> **Work item**:
In the data below, starting at the line that contains "Locate an element" and ending at the last line of the data, rewrite those lines with "element" changed to "item" and everything else unchanged. Leave the pictures out of your answer.

> **Source records**:
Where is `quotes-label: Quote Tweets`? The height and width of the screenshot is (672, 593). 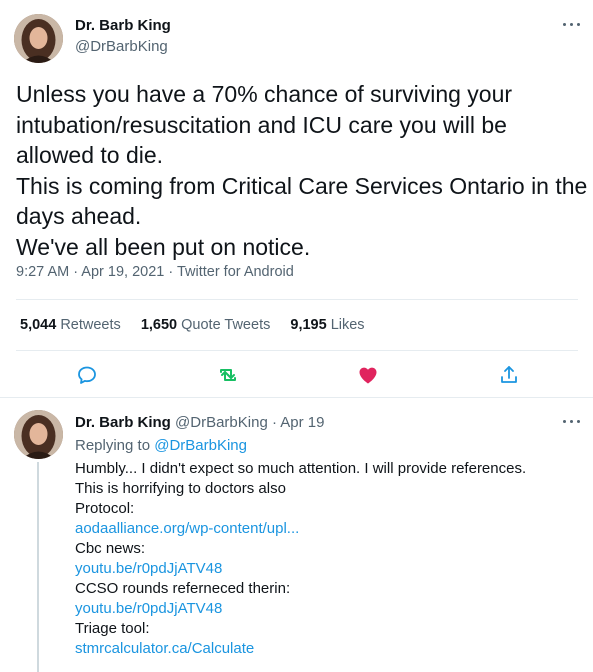 quotes-label: Quote Tweets is located at coordinates (226, 325).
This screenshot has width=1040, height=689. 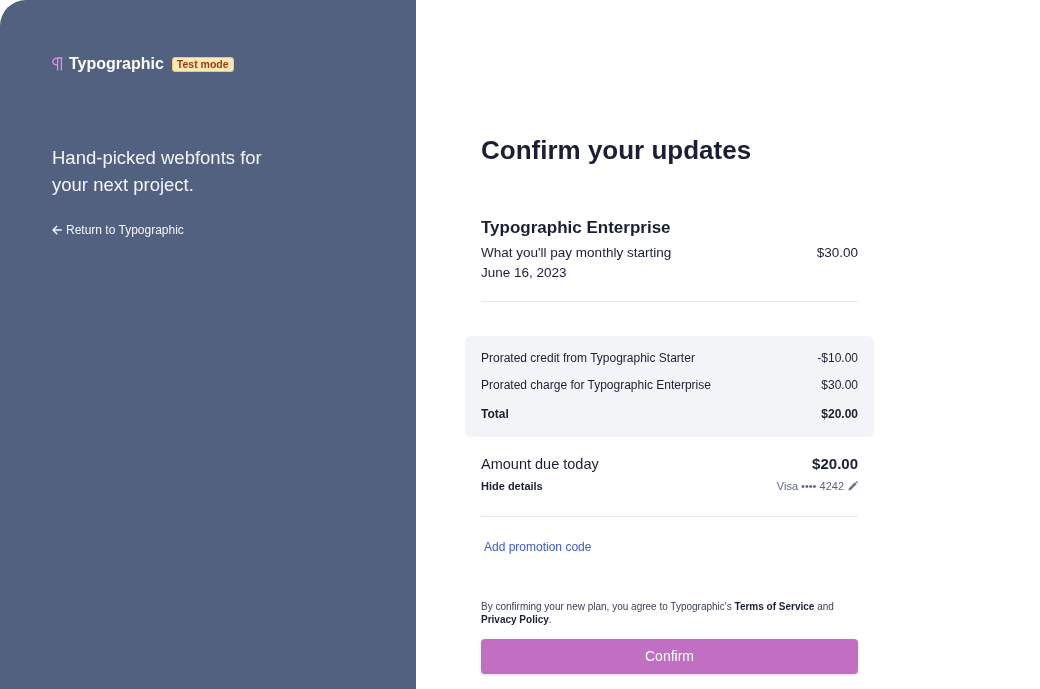 What do you see at coordinates (58, 64) in the screenshot?
I see `pilcrow-icon` at bounding box center [58, 64].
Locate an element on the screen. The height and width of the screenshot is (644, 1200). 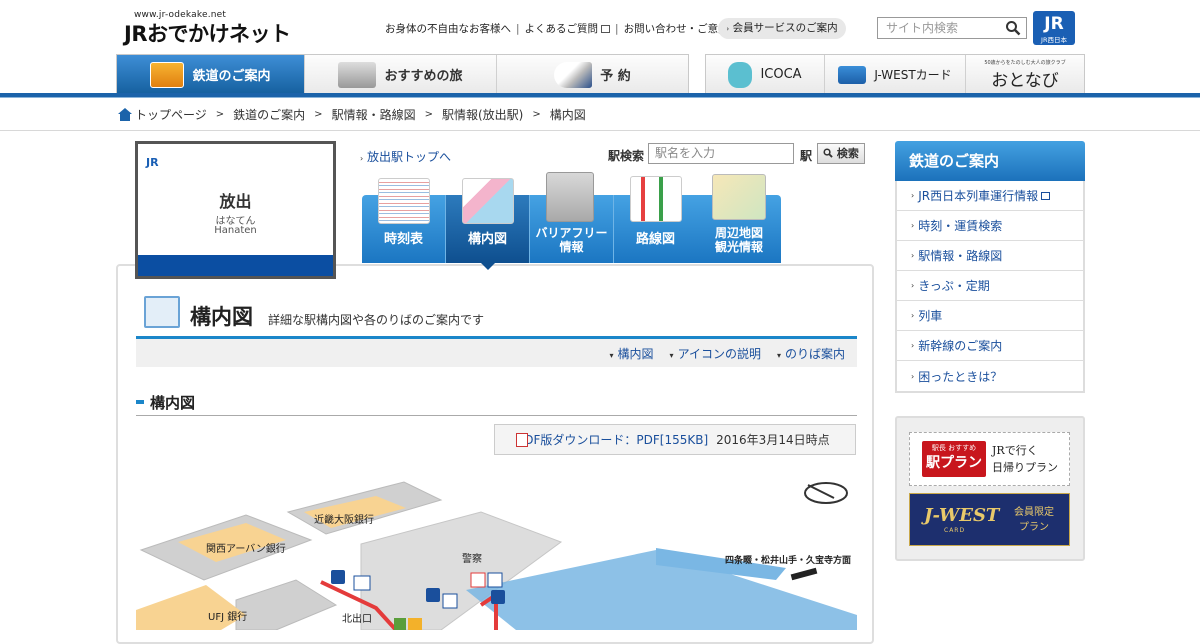
station-search-input: 駅名を入力 is located at coordinates (721, 154).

> **Written solution**:
Locate an item on the screen. The height and width of the screenshot is (644, 1200). 
station-search-input: 駅名を入力 is located at coordinates (721, 154).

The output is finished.